Наконец в четвертом часу мне удалось провалиться в страну бедекера-сонника, где уже спал в мастерской, коей служила келья одного из расстриженных московских монастырей, скульптор-альпинист в окружении белых гипсовых фигур, — маленький, поджавший ноги на неказистом топчане, уснувший не раздеваясь великий восходитель молодой Страны Советов по прозвищу Бурундучок (в детстве, круглолицего, сибирские друзья-мальчишки, спутники по лазанию на Столбы, звали его Луной). Снился ему дед, качавший головою и повторявший: “Ну, ты беглец”. Снилась матушка, которой жизни стоило его появление на свет, вот та молчала, смотрела нежно, беззвучно, голоса ее он не знал, а фото видел, прекрасную фотографию предыдущей эпохи.
Мы глядели, как он спит, стоя с Косоуровым перед большим застекленным окном, как наблюдатели за допросами в кино, и эта келейка со статуями и спящим напоминала инсталляцию Этнографического музея.
— Почему “беглец”? — спросила я.
— Они все были беглецы, пытавшиеся дать деру из новой эры, — с готовностью объяснил Косоуров, — причем совершенно бессознательно.

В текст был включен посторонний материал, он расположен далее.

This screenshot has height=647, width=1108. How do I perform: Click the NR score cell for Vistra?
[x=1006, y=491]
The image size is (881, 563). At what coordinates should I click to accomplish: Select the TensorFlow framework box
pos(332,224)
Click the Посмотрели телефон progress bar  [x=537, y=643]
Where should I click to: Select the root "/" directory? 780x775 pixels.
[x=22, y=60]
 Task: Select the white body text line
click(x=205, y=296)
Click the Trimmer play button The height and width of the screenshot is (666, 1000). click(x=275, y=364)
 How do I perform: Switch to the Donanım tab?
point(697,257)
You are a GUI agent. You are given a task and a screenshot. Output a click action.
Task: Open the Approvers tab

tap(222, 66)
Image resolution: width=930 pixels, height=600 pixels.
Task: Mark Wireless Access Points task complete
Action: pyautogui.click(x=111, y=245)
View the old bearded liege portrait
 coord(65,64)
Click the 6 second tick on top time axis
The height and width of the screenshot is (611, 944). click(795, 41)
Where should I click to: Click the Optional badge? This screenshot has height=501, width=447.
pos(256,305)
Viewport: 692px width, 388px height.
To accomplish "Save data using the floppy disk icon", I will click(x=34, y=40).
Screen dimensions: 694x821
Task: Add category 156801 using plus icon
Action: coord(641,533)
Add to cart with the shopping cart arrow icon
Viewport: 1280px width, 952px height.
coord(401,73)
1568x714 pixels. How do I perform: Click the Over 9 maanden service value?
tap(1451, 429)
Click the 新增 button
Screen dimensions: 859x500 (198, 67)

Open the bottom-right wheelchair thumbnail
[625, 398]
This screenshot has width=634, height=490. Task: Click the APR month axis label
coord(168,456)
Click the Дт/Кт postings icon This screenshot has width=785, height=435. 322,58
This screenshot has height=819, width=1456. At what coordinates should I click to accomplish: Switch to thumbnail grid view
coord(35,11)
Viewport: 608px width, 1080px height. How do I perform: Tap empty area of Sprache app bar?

Туда, туда, в родные горы. Переправляясь через воды (у них с братом в молодости были невероятные по протяженности, сложности и внешней бессмысленности маршруты), они двигались, следуя руслам бесчисленных рек на самодельных саликах, ночуя под взятой с собой вместо одеяла и палатки клеенкой. Да тогда множество народу рвануло в горы, в веси, на Крайний Север (впрочем, некоторые следовали по этапу, за казенный, так сказать, кошт), в стратосферу, даешь дирижабль, на воздуси, поближе к марсианам. Их не просто поощряли, альпинистов новоявленных, в преодолении вершин, взятии высот; за ними шли РККА и НКВД, караваны покорителей Туркестана, регулярные войска, усмирявшие басмачей, попутно разыскивая месторождения олова, никеля, медной руды, нефти, урана. Куда ж сбежишь, пути назад нет, а с самых высоких гор придется спуститься.
— Я недавно случайно узнала, что он был в особых частях НКВД, сначала в финскую войну, потом во Вторую мировую.
— Да, — отвечал Косоуров, — он за брата отслужил.
Тут исчезла мастерская в келье, спящий, застекленное окно в полстены, мы с Косоуровым.
В белом молоке тумана звучало нечеловеческое — синтезатор? — “он за брата отслужил, он за брата отслужил”.
Я кричала, брат будил меня, тряс за плечо.
— Эй, рыжая, ты меня звала? Я тут.
За перекрестком в голубени ранней, в знобком воздухе проложена была тропа утренней косоуровской пробежки. Пробегая мимо, увидел он меня и остановился.
— Как себя чувствуете?
Я пожала плечами.
— Вы мне снились, поведали мне, что Абалаков в НКВД за брата отслужил.
— Брат его был арестован в тридцать седьмом году. Что еще я вам поведал?